Investigating correlates of tobacco smoking provides the only currently available opportunity of examining effects of long‐term exposure of nicotinic receptors on a specific nicotinic agonist in human. Alzheimer‐type pathology (Aβ and abnormally phosphorylated tau assessed on the basis of AT8 immunoreactivity) together with vascular markers has been compared in age‐matched groups of normal elderly smokers and non‐smokers in the entorhinal cortex, an area of noted age‐related pathology. The density of total Aβ and diffuse Aβ immunoreactivity, together with formic acid‐extractable Aβ42 but not Aβ40, was reduced in smokers ( n  = 10–18) compared with non‐smokers ( n  = 10–20) ( P  < 0.05).

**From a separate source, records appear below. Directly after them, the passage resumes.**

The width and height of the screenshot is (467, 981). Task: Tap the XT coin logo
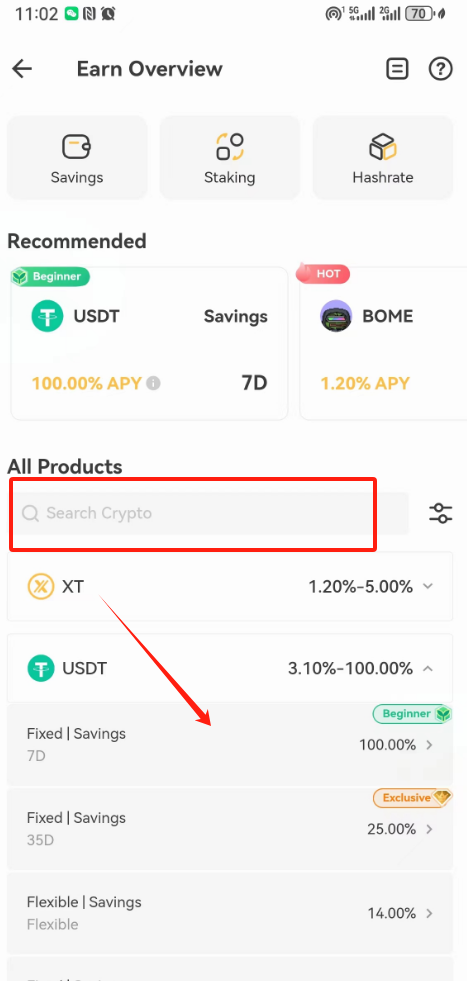(41, 586)
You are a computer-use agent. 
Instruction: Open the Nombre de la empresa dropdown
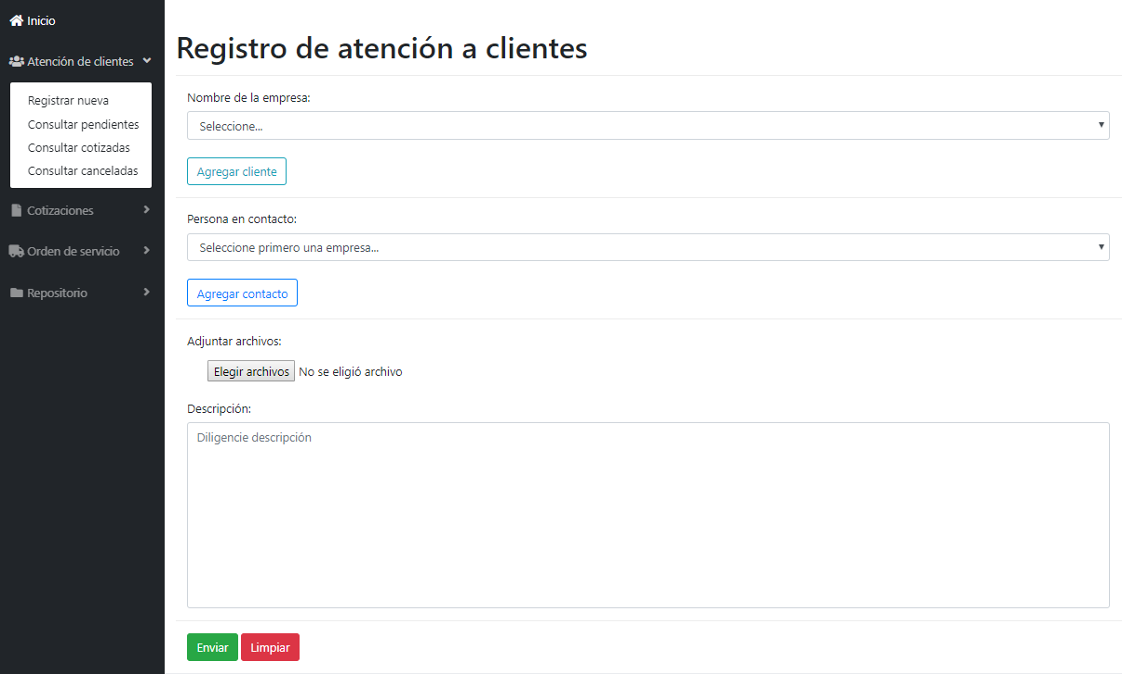(647, 126)
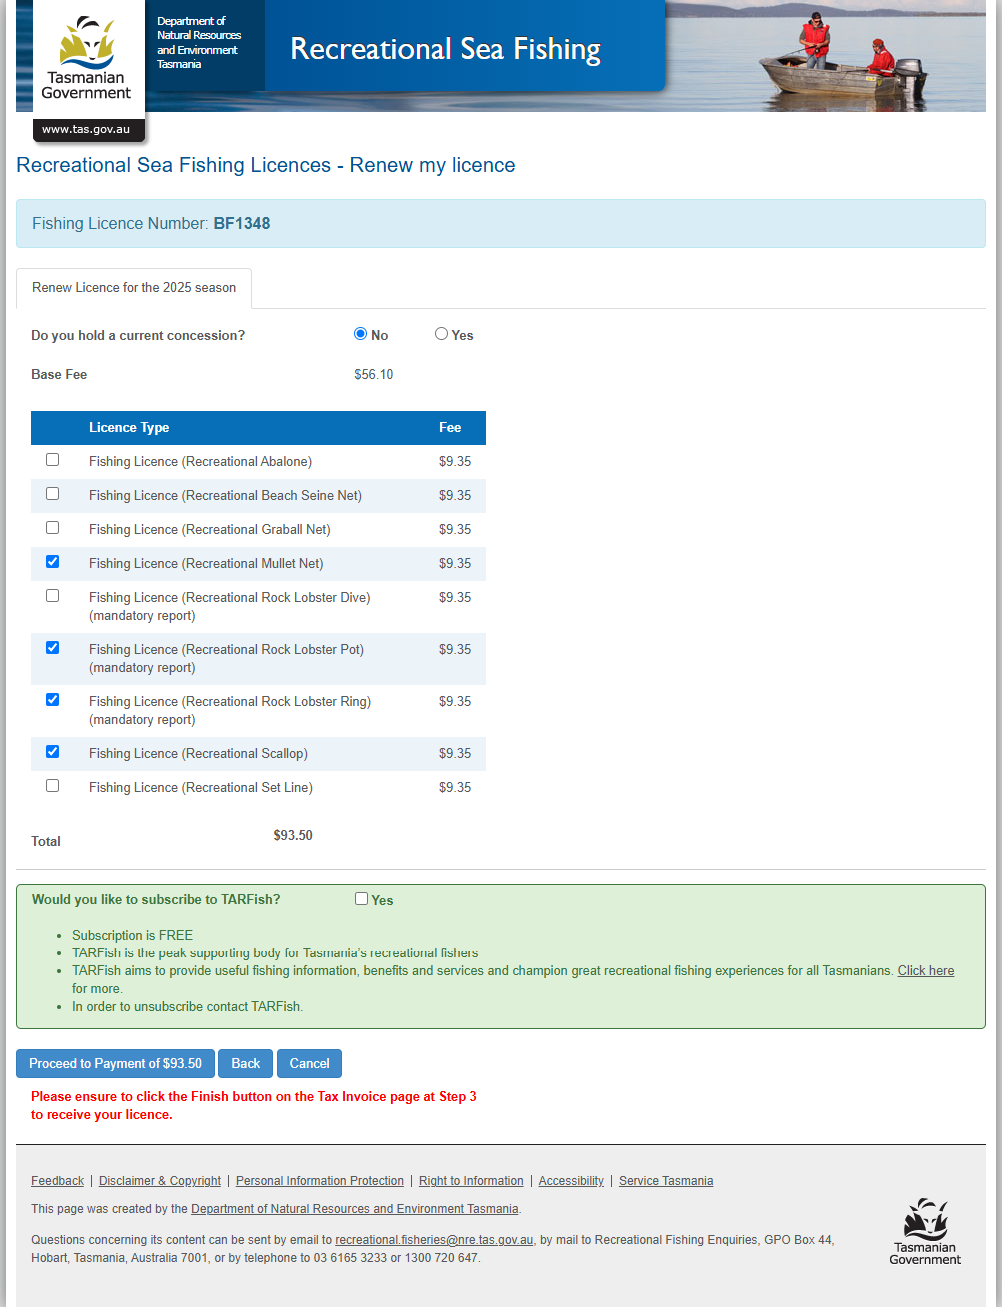Untick the Recreational Scallop licence
1002x1307 pixels.
[53, 752]
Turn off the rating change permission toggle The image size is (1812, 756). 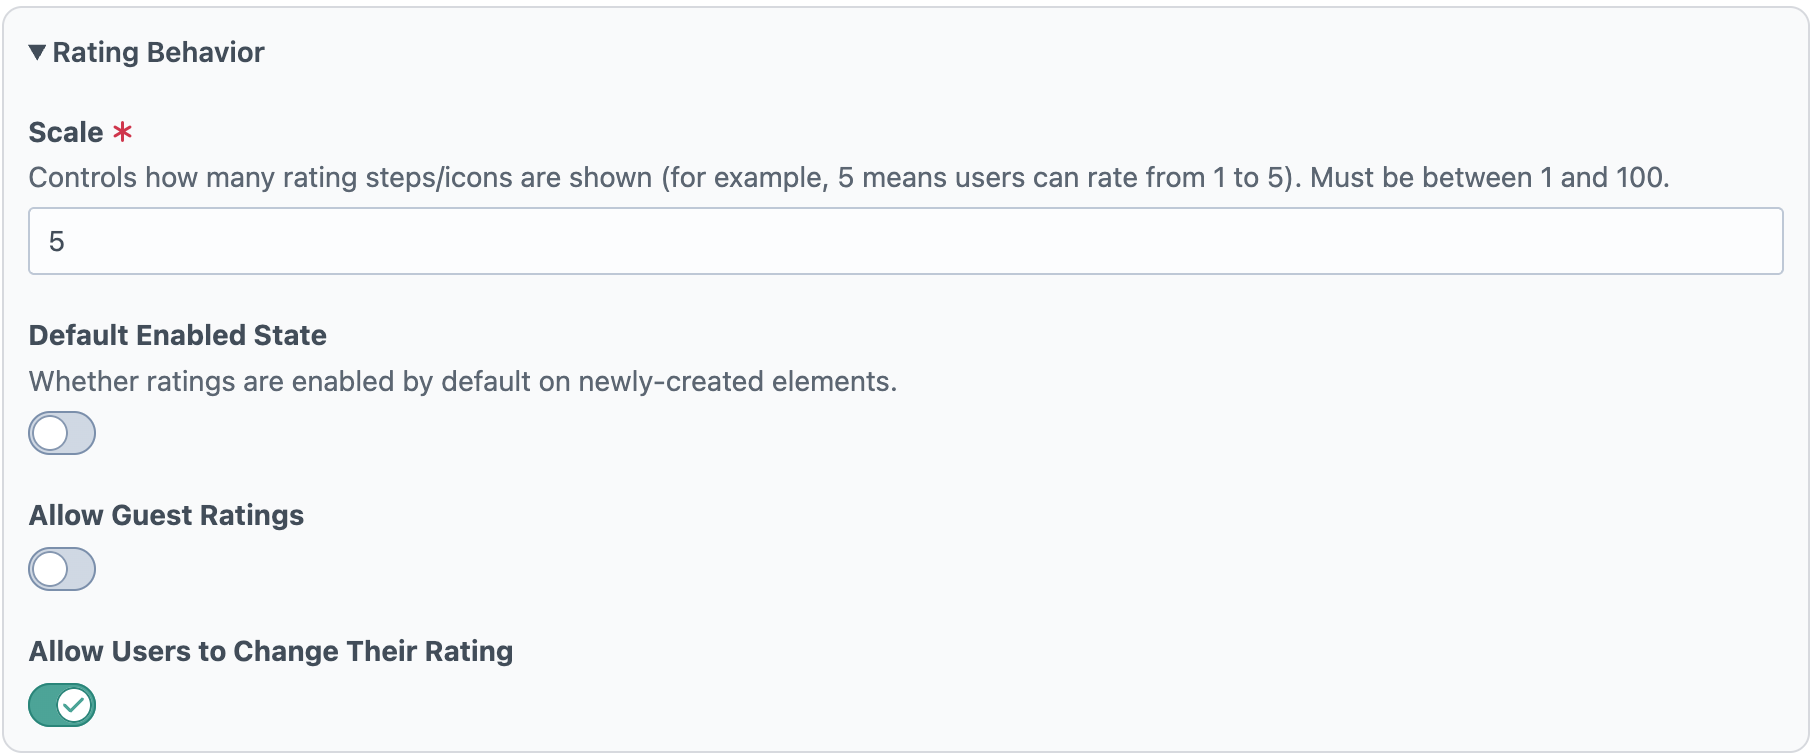62,705
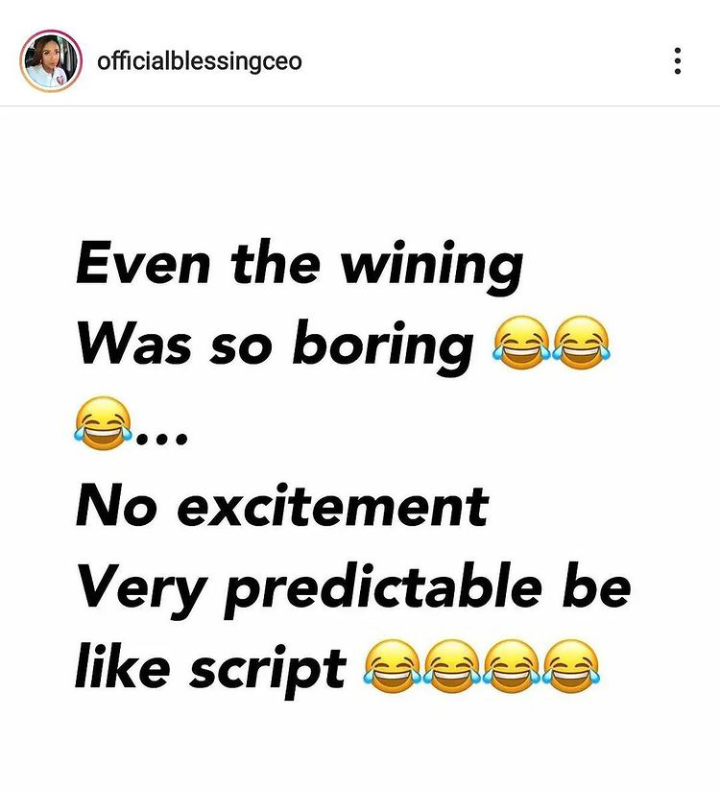Click the second laughing emoji after "boring"
Screen dimensions: 720x811
click(x=581, y=342)
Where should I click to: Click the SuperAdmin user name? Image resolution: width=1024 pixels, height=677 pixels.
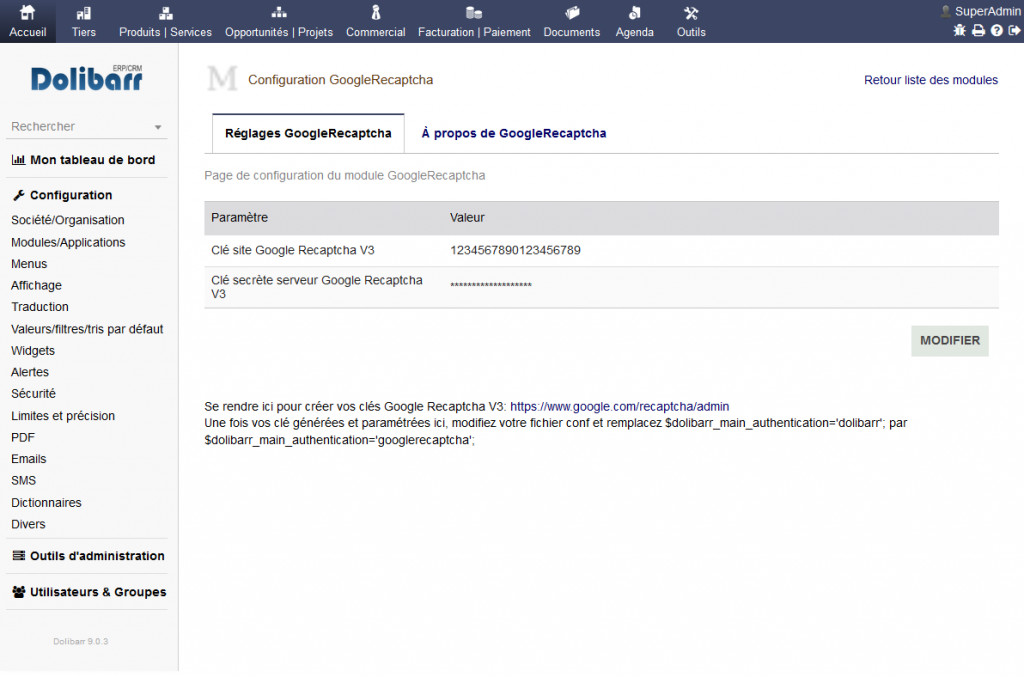pos(987,11)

There was also a reduced percentage of cortical and leptomeningeal vessels with associated Aβ immunoreactivity in smokers ( n  = 13) compared with non‐smokers ( n  = 14) ( P  < 0.005 and 0.05, respectively). There was a significant inverse correlation between formic acid‐extractable Aβ42 and pack years ( n  = 34, r  = −0.389, P  = 0.025), with a similar trend for total Aβ immunoreactivity which did not reach statistical significance ( n  = 30, r  = −0.323, P  = 0.082). In contrast, there were no significant group differences for vascular markers (collagen IV, α‐actin or glucose transporter 1), AT8 immunoreactivity or phosphate‐buffered saline‐soluble Aβ peptides, and no significant associations with gender for any of the measured parameters. These findings are consistent with previously reported reductions in histologically assessed amyloid plaques in aged human brain associated with tobacco use and dramatic lessening of Aβ deposits in APPsw mice after nicotine treatment. Development of nicotinic drugs to protect against β‐amyloidosis as one of the principal pathological hallmarks of brain ageing and Alzheimer's disease is indicated.